Pour les opposants et leurs défenseurs, la réponse étant clairement NON (parce que, pour faire court, les morceaux de pneus sont trop gros pour être assimilables à des RBA)
Pour l’entreprise, on l’aura deviné, la réponse est OUI, parce qu’un pneu broyé, même sommairement, est un résidu de broyage automobile.
Much Ado About Nothing, aurait peut-être indiqué Shakespeare en son temps… Mais pas le juge d’Argentan, qui poursuit et va de l'avant.
A l’identique, en effet, on s’est questionné sur l'avenir des 1 856 tonnes de déchets déjà stockés sur le centre de stockage : GDE allait-elle les ôter de là, ou non? Puis, on s'est interrogé quant à savoir pourquoi GDE a fait appel de la mise en demeure du préfet de l'Orne, de les extraire du site d’enfouissement dans un délai de 3 mois…
Naïvement, on pourrait considérer que si appel a été interjeté, c’est que l’entreprise en a eu le droit, tout simplement. Et que GDE souhaite aller au bout de ces procédures, convaincue de son bon droit d’une part, et désireuse d’exploiter le CET pour lequel elle a investi un petit paquet de blé, il est bon de le rappeler aussi…

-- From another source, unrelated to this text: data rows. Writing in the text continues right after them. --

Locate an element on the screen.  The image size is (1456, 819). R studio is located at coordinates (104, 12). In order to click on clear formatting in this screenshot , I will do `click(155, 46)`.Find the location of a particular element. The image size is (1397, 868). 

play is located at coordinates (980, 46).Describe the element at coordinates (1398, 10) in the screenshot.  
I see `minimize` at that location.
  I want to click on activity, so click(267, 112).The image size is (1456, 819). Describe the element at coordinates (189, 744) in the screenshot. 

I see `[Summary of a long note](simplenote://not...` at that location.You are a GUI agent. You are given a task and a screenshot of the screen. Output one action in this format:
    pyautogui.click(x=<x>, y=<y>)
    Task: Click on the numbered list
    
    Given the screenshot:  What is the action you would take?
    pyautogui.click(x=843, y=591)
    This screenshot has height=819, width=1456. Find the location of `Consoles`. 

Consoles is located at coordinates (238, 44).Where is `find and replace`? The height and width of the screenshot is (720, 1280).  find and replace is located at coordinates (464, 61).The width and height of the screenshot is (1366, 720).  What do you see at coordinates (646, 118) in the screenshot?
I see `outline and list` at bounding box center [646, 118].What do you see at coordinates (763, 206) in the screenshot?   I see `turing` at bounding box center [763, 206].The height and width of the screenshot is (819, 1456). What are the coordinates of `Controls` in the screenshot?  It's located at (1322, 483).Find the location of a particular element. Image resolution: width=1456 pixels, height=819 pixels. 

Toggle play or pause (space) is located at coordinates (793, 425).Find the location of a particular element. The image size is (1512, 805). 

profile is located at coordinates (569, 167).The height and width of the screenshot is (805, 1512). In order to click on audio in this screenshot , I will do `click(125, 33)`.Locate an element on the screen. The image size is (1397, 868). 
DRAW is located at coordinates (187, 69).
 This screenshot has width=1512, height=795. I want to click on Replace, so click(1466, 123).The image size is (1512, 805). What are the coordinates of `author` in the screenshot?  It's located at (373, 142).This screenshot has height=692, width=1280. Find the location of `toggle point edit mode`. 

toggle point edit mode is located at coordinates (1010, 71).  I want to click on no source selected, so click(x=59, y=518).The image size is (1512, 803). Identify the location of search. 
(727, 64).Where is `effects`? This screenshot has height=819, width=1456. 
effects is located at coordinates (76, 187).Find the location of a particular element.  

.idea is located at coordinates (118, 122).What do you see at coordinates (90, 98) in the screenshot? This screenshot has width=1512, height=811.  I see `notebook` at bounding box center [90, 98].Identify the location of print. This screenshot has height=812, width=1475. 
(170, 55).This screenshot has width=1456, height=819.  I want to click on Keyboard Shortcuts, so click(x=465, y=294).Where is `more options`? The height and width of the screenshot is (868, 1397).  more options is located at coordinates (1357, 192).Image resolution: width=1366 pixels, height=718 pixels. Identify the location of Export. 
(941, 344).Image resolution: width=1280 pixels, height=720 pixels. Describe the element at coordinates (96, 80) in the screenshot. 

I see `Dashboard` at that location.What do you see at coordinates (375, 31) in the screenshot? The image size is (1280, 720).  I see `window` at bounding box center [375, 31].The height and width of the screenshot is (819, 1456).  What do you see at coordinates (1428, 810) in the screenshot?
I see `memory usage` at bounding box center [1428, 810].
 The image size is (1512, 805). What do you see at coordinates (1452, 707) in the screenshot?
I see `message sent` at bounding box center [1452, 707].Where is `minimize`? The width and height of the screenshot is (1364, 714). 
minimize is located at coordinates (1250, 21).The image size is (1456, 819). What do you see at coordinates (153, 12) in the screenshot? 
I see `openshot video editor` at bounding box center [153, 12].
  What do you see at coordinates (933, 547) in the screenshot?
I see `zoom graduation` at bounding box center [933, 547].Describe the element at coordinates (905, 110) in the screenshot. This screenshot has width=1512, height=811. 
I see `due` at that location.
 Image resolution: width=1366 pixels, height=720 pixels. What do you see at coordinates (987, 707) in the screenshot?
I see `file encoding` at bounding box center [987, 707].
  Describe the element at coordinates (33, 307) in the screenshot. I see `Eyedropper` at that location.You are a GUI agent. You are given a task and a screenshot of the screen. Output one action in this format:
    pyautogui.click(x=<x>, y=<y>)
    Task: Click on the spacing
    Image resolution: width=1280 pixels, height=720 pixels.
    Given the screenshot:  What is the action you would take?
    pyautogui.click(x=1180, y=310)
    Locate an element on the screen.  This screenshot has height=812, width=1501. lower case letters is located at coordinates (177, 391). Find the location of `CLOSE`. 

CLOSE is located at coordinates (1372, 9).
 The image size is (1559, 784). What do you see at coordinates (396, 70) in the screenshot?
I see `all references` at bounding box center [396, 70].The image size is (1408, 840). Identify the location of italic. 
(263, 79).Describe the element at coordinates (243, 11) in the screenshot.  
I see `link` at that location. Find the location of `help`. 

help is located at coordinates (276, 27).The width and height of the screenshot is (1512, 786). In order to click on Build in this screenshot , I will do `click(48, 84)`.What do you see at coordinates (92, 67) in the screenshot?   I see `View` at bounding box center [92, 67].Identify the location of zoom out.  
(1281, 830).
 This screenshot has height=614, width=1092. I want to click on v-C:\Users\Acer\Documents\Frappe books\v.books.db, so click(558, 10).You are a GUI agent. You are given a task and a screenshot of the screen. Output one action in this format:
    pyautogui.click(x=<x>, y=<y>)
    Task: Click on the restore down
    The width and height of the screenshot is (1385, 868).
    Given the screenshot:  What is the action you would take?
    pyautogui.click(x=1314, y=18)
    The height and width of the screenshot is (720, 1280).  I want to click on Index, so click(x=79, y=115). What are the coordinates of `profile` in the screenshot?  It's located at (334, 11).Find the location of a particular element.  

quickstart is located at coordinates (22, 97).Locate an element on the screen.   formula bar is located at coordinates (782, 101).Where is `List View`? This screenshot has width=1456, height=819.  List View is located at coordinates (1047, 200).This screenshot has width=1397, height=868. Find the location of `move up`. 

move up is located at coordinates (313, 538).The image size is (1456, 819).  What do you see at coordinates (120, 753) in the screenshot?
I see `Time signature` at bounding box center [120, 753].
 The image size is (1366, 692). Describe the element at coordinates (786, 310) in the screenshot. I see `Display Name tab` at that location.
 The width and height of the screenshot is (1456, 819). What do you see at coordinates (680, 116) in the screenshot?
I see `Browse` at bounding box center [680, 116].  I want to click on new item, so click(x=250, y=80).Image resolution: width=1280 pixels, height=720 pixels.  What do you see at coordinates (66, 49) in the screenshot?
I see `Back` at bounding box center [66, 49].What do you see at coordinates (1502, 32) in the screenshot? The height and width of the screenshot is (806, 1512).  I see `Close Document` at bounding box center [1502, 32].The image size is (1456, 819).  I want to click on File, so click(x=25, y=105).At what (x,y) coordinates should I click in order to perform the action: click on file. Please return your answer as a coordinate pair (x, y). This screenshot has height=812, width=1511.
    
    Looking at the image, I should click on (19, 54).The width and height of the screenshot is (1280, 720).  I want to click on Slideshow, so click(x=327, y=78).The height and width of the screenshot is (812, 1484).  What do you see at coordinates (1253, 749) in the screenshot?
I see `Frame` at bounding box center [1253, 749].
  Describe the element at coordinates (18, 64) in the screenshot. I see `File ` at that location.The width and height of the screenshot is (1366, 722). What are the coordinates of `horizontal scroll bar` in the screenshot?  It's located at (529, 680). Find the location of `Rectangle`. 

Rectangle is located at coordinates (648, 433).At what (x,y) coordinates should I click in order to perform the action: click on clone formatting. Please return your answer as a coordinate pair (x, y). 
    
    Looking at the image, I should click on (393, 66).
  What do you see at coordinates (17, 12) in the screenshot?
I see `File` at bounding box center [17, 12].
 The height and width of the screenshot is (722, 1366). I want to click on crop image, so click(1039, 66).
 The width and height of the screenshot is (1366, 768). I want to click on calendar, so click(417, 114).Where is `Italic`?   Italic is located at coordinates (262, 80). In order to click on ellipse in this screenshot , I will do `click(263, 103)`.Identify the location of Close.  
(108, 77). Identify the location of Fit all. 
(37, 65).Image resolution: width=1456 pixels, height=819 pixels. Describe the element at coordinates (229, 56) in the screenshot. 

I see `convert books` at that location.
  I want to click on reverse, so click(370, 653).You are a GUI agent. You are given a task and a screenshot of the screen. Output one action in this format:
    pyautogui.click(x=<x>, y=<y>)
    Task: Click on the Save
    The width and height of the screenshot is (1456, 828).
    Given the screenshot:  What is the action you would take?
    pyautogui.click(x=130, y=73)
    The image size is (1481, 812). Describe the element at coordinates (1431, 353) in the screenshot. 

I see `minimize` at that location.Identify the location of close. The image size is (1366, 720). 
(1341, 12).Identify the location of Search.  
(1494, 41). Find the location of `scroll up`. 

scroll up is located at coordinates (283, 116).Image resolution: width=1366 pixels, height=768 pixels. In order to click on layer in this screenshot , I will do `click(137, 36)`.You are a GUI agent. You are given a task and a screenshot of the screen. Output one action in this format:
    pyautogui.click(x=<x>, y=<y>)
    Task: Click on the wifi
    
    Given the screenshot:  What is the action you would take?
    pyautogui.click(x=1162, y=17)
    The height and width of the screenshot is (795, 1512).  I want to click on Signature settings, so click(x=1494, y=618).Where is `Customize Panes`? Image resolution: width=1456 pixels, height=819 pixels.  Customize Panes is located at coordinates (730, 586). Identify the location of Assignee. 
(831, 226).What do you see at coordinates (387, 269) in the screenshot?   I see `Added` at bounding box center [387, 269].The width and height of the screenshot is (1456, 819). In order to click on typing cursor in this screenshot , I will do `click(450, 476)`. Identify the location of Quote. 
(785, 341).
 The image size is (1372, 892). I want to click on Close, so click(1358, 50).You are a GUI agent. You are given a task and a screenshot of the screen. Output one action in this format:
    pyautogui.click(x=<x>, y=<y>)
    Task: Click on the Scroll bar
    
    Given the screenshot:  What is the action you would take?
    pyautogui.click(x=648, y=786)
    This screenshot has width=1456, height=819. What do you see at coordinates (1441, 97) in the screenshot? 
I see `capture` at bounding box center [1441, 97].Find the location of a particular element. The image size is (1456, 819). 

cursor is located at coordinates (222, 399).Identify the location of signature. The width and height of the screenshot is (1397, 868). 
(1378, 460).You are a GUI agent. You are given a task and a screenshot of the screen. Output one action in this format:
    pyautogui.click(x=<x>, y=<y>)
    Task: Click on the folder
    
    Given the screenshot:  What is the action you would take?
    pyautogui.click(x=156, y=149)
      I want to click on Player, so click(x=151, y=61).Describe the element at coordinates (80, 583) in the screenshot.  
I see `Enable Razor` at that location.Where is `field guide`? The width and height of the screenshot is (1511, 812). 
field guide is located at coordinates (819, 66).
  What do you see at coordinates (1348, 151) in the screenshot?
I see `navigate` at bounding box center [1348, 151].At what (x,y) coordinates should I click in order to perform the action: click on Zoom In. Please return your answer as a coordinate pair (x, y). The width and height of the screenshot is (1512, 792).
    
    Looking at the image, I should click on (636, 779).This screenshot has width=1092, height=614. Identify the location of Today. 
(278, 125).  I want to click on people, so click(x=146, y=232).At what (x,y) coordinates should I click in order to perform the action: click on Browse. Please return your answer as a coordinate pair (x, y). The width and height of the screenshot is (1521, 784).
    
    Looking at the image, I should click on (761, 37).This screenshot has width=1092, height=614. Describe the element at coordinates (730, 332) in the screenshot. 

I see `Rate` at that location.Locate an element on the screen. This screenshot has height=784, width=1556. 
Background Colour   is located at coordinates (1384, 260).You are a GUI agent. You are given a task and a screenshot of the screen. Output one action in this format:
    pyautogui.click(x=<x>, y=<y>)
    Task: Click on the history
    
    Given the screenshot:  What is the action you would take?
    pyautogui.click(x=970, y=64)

Toujours est-il que les arguments développés par l’entreprise n’ont pas convaincu les juges qui ont donc prononcé la fermeture définitive du site. Réplique quasi immédiate de l’industriel : appel.
Un communiqué confirme que la société est « plus que jamais mobilisée pour faire reconnaître la parfaite conformité et la qualité de la gestion et des installations de son site de Nonant-le-Pin », exprimant « sa stupéfaction suite à la décision du juge de fermer le site de Nonant-le-Pin ». Le petit fils du fondateur, Guillaume Dauphin, rappelant de son côté que « la décision n’est pas immédiatement exécutoire, tant que les voies de recours ne sont pas épuisées ». Pour le jeune dirigeant, « cette condamnation à la fermeture définitive est parfaitement incompréhensible tant elle est infondée et profondément disproportionnée ». Pour preuve : la Dréal (Direction régionale de l'environnement, de l'aménagement et du logement) a constaté elle-même que la présence de fragments de pneumatiques n'était pas contraire aux prescriptions fixées par le préfet pour l'exploitation du site. Et pour cause : l'ensemble des installations de stockage de déchets non dangereux en France sont destinées à stocker les fragments de pneumatique ultimes que les conditions techniques et économiques actuelles ne permettent pas de valoriser au sein des filières. « Nous allons continuer de travailler et de nous battre pour démontrer que notre site est en tout point conforme à la réglementation, en tout point exemplaire et nous sommes convaincus que nous obtiendrons gain de cause ».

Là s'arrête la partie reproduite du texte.